» Document passage

Santa Nella began as the site of Rancho de Centinela (Sentinel Ranch) first established by pioneering stockmen from San Juan Bautista and Monterey as a place to raise horses in 1810. The former Centinela Adobe, a one-story adobe built as living quarters for the ranch, was located on El Camino Viejo a Los Ángeles about 3 mi downstream from the site of the later San Luis Adobe (now under the San Luis Reservoir), at the east end of the Pacheco Pass road, situated on the south bank of Arroyo de San Luis Gonzaga. The escape of many of the horses into the valley and subsequent Indian hostilities made the enterprise a failure.

» Questions on the material
1. List every road and every body of water named in the Santa Nella history passage.
2. Write the next part of the Santa Nella history passage, starting after its last sentence.

» Supplied material
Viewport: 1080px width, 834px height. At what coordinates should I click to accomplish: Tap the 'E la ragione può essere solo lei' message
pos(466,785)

--

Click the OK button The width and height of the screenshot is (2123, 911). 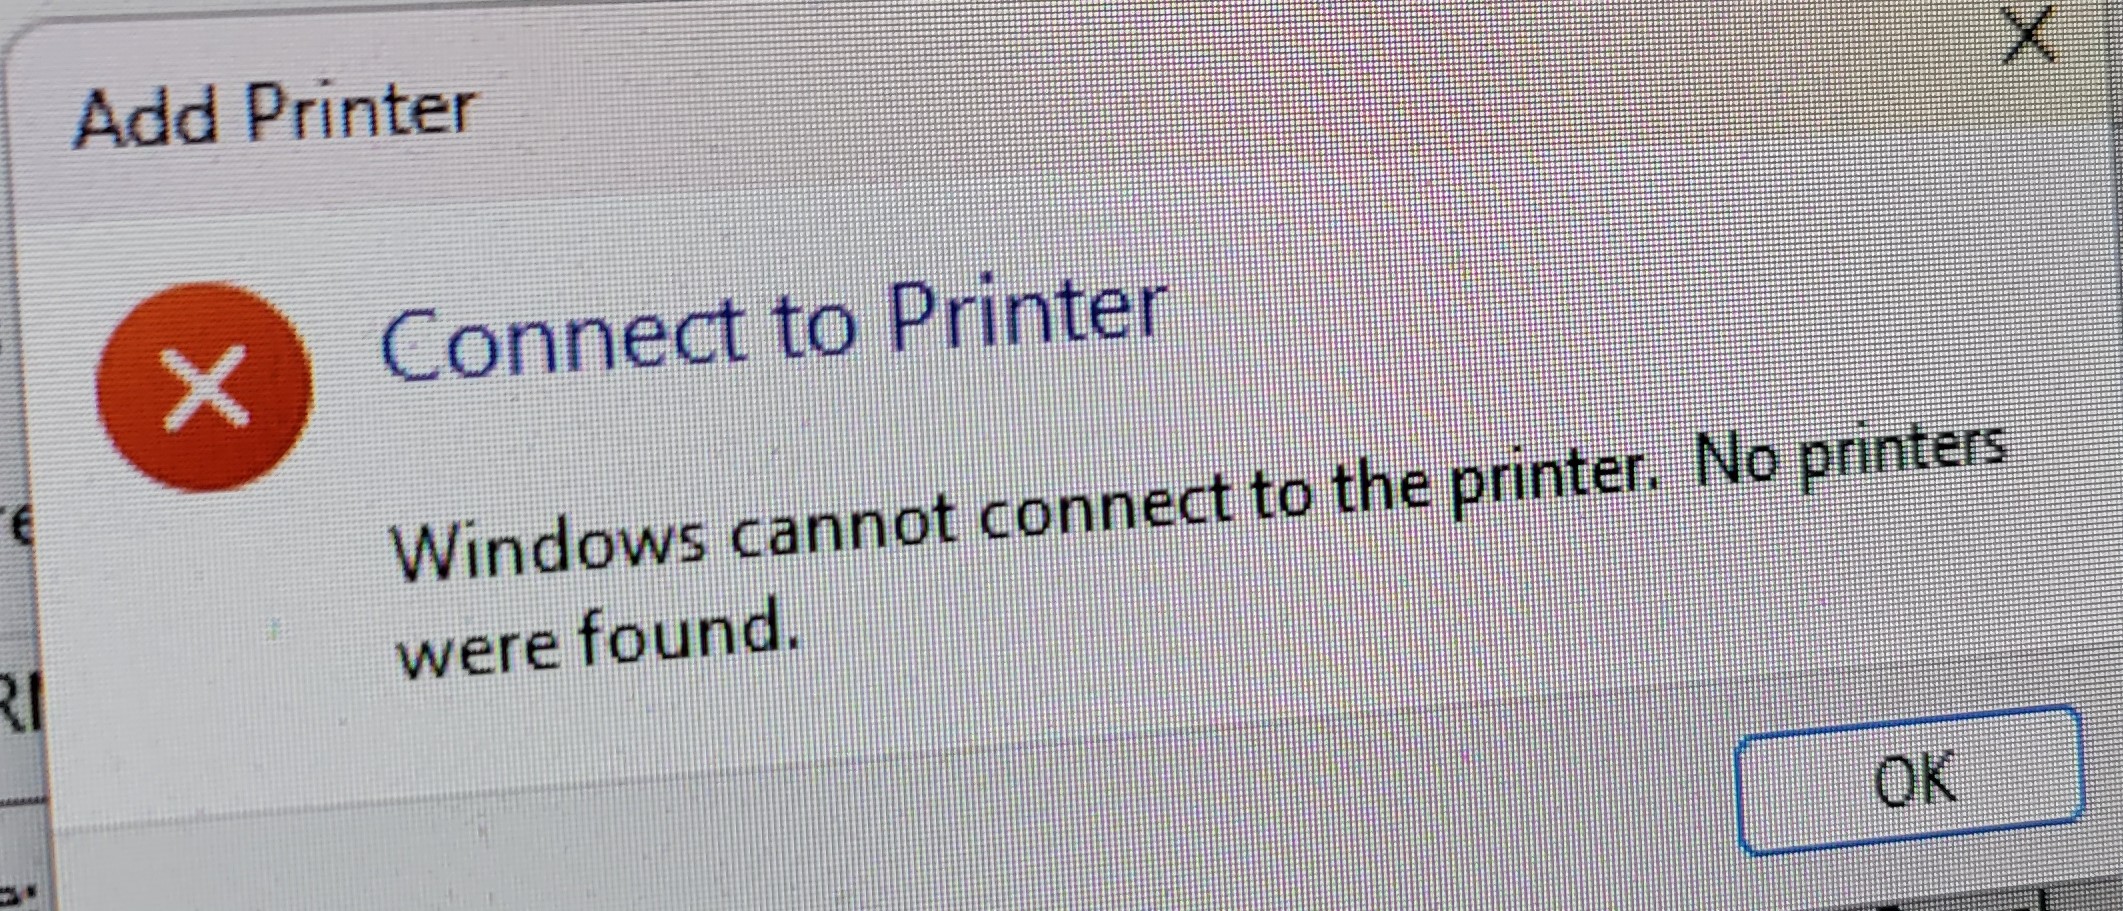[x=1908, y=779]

» Task results
1.
El Camino Viejo a Los Ángeles
Pacheco Pass road
San Luis Reservoir
Arroyo de San Luis Gonzaga

2.
The land and adobe of this old Spanish ranch was included in the Rancho San Luis Gonzaga in 1843. From the time of the California Gold Rush the stage road from Hill's Ferry crossed San Luis Creek at Centinella on the way to connect with the Pacheco Pass road at Rancho San Luis. The old Centinela ranch became a stopping place for stages and travelers on El Camino Viejo. Later a two-story adobe house was constructed near the old adobe by Basque sheepmen in the 1860s and a wooden barn in the 1870s. The two-story adobe was subsequently torn down in the 1890s and replaced by a frame house built by Miller and Lux. This house and barn were for a long time local landmarks. However, by 1966, the wooden house and barn had been removed and a roadside stop built on the site along State Route 33. The name of the place had been corrupted into Santa Nella.

The community was entered into the Geographic Names Information System in 1981 as "Santa Nella Village". In 2010, it became a census-designated place under the "Santa Nella" name.

==Geography==
Santa Nella is in western Merced County, on the western edge of California's Central Valley. Interstate 5 passes through the north side of the community, with access from Exit 407 (California State Route 33). I-5 leads north 66 mi to Stockton and southeast 160 mi to the Bakersfield area. State Route 33 leads north from Santa Nella 11 mi to Gustine and southeast 12 mi to Los Banos.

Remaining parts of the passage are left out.